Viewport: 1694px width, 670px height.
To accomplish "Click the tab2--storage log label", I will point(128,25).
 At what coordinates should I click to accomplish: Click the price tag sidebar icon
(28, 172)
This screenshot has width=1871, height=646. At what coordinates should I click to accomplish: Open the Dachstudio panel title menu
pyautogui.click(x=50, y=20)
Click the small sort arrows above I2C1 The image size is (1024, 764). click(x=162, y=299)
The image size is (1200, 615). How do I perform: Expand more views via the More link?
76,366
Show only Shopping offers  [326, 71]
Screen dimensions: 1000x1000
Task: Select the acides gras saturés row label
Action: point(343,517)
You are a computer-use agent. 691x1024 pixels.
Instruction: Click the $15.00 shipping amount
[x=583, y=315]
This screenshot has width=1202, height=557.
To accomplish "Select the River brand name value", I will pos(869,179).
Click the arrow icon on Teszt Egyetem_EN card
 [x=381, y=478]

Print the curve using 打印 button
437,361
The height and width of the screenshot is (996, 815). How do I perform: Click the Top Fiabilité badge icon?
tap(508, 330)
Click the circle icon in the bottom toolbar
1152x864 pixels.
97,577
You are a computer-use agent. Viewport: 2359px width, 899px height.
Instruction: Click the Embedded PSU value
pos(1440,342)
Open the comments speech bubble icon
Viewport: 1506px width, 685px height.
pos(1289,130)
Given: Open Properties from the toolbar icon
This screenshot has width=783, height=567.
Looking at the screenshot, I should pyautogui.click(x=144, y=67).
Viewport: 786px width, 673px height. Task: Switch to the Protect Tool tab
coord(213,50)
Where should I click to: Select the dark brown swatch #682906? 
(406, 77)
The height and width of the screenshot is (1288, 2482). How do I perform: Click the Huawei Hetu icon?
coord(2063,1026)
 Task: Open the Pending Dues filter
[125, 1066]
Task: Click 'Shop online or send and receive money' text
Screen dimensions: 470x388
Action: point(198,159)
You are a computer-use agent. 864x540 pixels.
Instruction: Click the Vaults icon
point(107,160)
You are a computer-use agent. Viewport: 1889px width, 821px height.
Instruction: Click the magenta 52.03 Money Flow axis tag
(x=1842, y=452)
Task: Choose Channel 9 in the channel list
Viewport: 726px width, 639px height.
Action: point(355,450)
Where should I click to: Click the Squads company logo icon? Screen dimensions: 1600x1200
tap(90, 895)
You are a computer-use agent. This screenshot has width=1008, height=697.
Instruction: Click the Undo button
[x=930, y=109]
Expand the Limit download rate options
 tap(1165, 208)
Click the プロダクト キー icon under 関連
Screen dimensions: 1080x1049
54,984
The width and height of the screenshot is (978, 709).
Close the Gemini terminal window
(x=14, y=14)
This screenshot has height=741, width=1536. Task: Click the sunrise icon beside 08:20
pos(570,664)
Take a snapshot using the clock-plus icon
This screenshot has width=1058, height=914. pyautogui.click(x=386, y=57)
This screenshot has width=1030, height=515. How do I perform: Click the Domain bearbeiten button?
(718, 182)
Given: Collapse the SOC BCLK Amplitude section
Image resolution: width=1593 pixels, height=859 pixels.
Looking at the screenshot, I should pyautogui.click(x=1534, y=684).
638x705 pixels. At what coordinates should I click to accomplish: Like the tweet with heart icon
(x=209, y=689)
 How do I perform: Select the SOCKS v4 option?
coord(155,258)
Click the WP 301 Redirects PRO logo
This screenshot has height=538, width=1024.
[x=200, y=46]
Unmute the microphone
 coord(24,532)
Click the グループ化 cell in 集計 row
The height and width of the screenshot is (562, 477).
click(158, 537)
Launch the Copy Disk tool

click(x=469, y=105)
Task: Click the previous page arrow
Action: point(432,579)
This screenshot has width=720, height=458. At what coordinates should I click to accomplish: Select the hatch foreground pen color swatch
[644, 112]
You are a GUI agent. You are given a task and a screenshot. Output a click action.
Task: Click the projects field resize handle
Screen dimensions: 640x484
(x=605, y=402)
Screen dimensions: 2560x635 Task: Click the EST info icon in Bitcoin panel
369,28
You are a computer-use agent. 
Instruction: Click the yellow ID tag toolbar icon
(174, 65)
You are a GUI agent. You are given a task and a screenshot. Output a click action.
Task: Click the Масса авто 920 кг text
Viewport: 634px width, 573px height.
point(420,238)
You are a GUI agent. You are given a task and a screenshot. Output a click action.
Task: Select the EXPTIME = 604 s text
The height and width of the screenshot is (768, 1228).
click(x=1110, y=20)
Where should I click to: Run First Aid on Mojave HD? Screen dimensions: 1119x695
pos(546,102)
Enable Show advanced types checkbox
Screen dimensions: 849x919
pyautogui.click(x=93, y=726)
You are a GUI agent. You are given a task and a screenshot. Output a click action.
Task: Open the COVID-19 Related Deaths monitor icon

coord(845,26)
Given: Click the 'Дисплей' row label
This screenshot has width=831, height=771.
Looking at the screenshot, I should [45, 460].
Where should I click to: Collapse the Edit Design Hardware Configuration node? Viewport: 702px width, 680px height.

# # # #

▶ **WORK TASK**: Write the entries above out again. Match them exactly.

▶ **EXPECTED ANSWER**:
Viewport: 1694px width, 670px height.
To accomplish "Click the tab2--storage log label", I will point(128,25).
 At what coordinates should I click to accomplish: Click the price tag sidebar icon
(28, 172)
This screenshot has width=1871, height=646. At what coordinates should I click to accomplish: Open the Dachstudio panel title menu
pyautogui.click(x=50, y=20)
Click the small sort arrows above I2C1 The image size is (1024, 764). click(x=162, y=299)
The image size is (1200, 615). How do I perform: Expand more views via the More link?
76,366
Show only Shopping offers  [326, 71]
Screen dimensions: 1000x1000
Task: Select the acides gras saturés row label
Action: point(343,517)
You are a computer-use agent. 691x1024 pixels.
Instruction: Click the $15.00 shipping amount
[x=583, y=315]
This screenshot has width=1202, height=557.
To accomplish "Select the River brand name value", I will pos(869,179).
Click the arrow icon on Teszt Egyetem_EN card
 [x=381, y=478]

Print the curve using 打印 button
437,361
The height and width of the screenshot is (996, 815). How do I perform: Click the Top Fiabilité badge icon?
tap(508, 330)
Click the circle icon in the bottom toolbar
1152x864 pixels.
97,577
You are a computer-use agent. Viewport: 2359px width, 899px height.
Instruction: Click the Embedded PSU value
pos(1440,342)
Open the comments speech bubble icon
Viewport: 1506px width, 685px height.
pos(1289,130)
Given: Open Properties from the toolbar icon
This screenshot has width=783, height=567.
Looking at the screenshot, I should pyautogui.click(x=144, y=67).
Viewport: 786px width, 673px height. Task: Switch to the Protect Tool tab
coord(213,50)
Where should I click to: Select the dark brown swatch #682906? 
(406, 77)
The height and width of the screenshot is (1288, 2482). How do I perform: Click the Huawei Hetu icon?
coord(2063,1026)
 Task: Open the Pending Dues filter
[125, 1066]
Task: Click 'Shop online or send and receive money' text
Screen dimensions: 470x388
Action: point(198,159)
You are a computer-use agent. 864x540 pixels.
Instruction: Click the Vaults icon
point(107,160)
You are a computer-use agent. Viewport: 1889px width, 821px height.
Instruction: Click the magenta 52.03 Money Flow axis tag
(x=1842, y=452)
Task: Choose Channel 9 in the channel list
Viewport: 726px width, 639px height.
Action: point(355,450)
Where should I click to: Click the Squads company logo icon? Screen dimensions: 1600x1200
tap(90, 895)
You are a computer-use agent. This screenshot has width=1008, height=697.
Instruction: Click the Undo button
[x=930, y=109]
Expand the Limit download rate options
 tap(1165, 208)
Click the プロダクト キー icon under 関連
Screen dimensions: 1080x1049
54,984
The width and height of the screenshot is (978, 709).
Close the Gemini terminal window
(x=14, y=14)
This screenshot has height=741, width=1536. Task: Click the sunrise icon beside 08:20
pos(570,664)
Take a snapshot using the clock-plus icon
This screenshot has width=1058, height=914. pyautogui.click(x=386, y=57)
This screenshot has width=1030, height=515. How do I perform: Click the Domain bearbeiten button?
(718, 182)
Given: Collapse the SOC BCLK Amplitude section
Image resolution: width=1593 pixels, height=859 pixels.
Looking at the screenshot, I should pyautogui.click(x=1534, y=684).
638x705 pixels. At what coordinates should I click to accomplish: Like the tweet with heart icon
(x=209, y=689)
 How do I perform: Select the SOCKS v4 option?
coord(155,258)
Click the WP 301 Redirects PRO logo
This screenshot has height=538, width=1024.
[x=200, y=46]
Unmute the microphone
 coord(24,532)
Click the グループ化 cell in 集計 row
The height and width of the screenshot is (562, 477).
click(158, 537)
Launch the Copy Disk tool

click(x=469, y=105)
Task: Click the previous page arrow
Action: point(432,579)
This screenshot has width=720, height=458. At what coordinates should I click to accomplish: Select the hatch foreground pen color swatch
[644, 112]
You are a GUI agent. You are given a task and a screenshot. Output a click action.
Task: Click the projects field resize handle
Screen dimensions: 640x484
(x=605, y=402)
Screen dimensions: 2560x635 Task: Click the EST info icon in Bitcoin panel
369,28
You are a computer-use agent. 
Instruction: Click the yellow ID tag toolbar icon
(174, 65)
You are a GUI agent. You are given a task and a screenshot. Output a click action.
Task: Click the Масса авто 920 кг text
Viewport: 634px width, 573px height.
point(420,238)
You are a GUI agent. You are given a task and a screenshot. Output a click action.
Task: Select the EXPTIME = 604 s text
The height and width of the screenshot is (768, 1228).
click(x=1110, y=20)
Where should I click to: Run First Aid on Mojave HD? Screen dimensions: 1119x695
pos(546,102)
Enable Show advanced types checkbox
Screen dimensions: 849x919
pyautogui.click(x=93, y=726)
You are a GUI agent. You are given a task and a screenshot. Output a click action.
Task: Open the COVID-19 Related Deaths monitor icon

coord(845,26)
Given: Click the 'Дисплей' row label
This screenshot has width=831, height=771.
Looking at the screenshot, I should [45, 460].
Where should I click to: Collapse the Edit Design Hardware Configuration node? Viewport: 702px width, 680px height.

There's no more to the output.